_DATA SHOWN_
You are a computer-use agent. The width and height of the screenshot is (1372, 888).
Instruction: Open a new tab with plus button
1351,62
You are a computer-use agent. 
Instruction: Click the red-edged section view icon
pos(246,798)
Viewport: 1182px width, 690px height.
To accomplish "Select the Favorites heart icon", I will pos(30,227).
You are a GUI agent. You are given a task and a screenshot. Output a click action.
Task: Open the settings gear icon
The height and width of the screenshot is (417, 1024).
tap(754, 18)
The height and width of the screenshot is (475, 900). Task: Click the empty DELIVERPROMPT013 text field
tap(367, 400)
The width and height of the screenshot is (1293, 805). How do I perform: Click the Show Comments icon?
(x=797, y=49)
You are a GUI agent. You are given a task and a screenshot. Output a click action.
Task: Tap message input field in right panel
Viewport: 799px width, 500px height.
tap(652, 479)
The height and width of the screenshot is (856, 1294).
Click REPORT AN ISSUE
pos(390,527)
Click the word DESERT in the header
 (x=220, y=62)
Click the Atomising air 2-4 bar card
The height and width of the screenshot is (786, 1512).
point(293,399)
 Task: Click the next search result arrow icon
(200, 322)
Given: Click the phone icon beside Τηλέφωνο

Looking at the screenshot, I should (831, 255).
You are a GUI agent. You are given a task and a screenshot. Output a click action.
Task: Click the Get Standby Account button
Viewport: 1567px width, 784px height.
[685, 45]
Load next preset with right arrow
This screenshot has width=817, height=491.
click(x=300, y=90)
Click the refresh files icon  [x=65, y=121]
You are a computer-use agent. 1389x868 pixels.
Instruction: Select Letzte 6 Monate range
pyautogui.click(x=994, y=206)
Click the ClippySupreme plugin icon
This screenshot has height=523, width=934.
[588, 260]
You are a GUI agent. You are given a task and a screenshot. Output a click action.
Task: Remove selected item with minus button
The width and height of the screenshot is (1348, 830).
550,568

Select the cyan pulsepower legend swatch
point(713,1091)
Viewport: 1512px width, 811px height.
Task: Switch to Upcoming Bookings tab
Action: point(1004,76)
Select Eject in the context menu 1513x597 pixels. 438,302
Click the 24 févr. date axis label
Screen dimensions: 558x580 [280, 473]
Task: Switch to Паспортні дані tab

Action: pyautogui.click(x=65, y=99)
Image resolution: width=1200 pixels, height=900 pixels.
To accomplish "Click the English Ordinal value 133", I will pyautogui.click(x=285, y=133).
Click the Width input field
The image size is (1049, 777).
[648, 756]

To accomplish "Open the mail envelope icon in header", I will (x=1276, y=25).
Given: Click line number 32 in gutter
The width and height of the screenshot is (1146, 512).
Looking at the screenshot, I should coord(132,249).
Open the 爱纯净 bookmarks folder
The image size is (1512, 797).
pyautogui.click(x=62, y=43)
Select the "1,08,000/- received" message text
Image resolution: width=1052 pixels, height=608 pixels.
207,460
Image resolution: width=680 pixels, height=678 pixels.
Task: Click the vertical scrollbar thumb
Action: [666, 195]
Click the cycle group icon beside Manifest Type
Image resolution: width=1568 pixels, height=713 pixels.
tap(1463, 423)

_WHAT THIS TASK INVOLVES_
Your task is to copy every entry above, exactly as written.

_SOLUTION TO THE PROBLEM_
You are a computer-use agent. The width and height of the screenshot is (1372, 888).
Instruction: Open a new tab with plus button
1351,62
You are a computer-use agent. 
Instruction: Click the red-edged section view icon
pos(246,798)
Viewport: 1182px width, 690px height.
To accomplish "Select the Favorites heart icon", I will pos(30,227).
You are a GUI agent. You are given a task and a screenshot. Output a click action.
Task: Open the settings gear icon
The height and width of the screenshot is (417, 1024).
tap(754, 18)
The height and width of the screenshot is (475, 900). Task: Click the empty DELIVERPROMPT013 text field
tap(367, 400)
The width and height of the screenshot is (1293, 805). How do I perform: Click the Show Comments icon?
(x=797, y=49)
You are a GUI agent. You are given a task and a screenshot. Output a click action.
Task: Tap message input field in right panel
Viewport: 799px width, 500px height.
tap(652, 479)
The height and width of the screenshot is (856, 1294).
Click REPORT AN ISSUE
pos(390,527)
Click the word DESERT in the header
 (x=220, y=62)
Click the Atomising air 2-4 bar card
The height and width of the screenshot is (786, 1512).
point(293,399)
 Task: Click the next search result arrow icon
(200, 322)
Given: Click the phone icon beside Τηλέφωνο

Looking at the screenshot, I should (831, 255).
You are a GUI agent. You are given a task and a screenshot. Output a click action.
Task: Click the Get Standby Account button
Viewport: 1567px width, 784px height.
[685, 45]
Load next preset with right arrow
This screenshot has width=817, height=491.
click(x=300, y=90)
Click the refresh files icon  [x=65, y=121]
You are a computer-use agent. 1389x868 pixels.
Instruction: Select Letzte 6 Monate range
pyautogui.click(x=994, y=206)
Click the ClippySupreme plugin icon
This screenshot has height=523, width=934.
[588, 260]
You are a GUI agent. You are given a task and a screenshot. Output a click action.
Task: Remove selected item with minus button
The width and height of the screenshot is (1348, 830).
550,568

Select the cyan pulsepower legend swatch
point(713,1091)
Viewport: 1512px width, 811px height.
Task: Switch to Upcoming Bookings tab
Action: point(1004,76)
Select Eject in the context menu 1513x597 pixels. 438,302
Click the 24 févr. date axis label
Screen dimensions: 558x580 [280, 473]
Task: Switch to Паспортні дані tab

Action: pyautogui.click(x=65, y=99)
Image resolution: width=1200 pixels, height=900 pixels.
To accomplish "Click the English Ordinal value 133", I will pyautogui.click(x=285, y=133).
Click the Width input field
The image size is (1049, 777).
[648, 756]

To accomplish "Open the mail envelope icon in header", I will (x=1276, y=25).
Given: Click line number 32 in gutter
The width and height of the screenshot is (1146, 512).
Looking at the screenshot, I should coord(132,249).
Open the 爱纯净 bookmarks folder
The image size is (1512, 797).
pyautogui.click(x=62, y=43)
Select the "1,08,000/- received" message text
Image resolution: width=1052 pixels, height=608 pixels.
207,460
Image resolution: width=680 pixels, height=678 pixels.
Task: Click the vertical scrollbar thumb
Action: [666, 195]
Click the cycle group icon beside Manifest Type
Image resolution: width=1568 pixels, height=713 pixels.
tap(1463, 423)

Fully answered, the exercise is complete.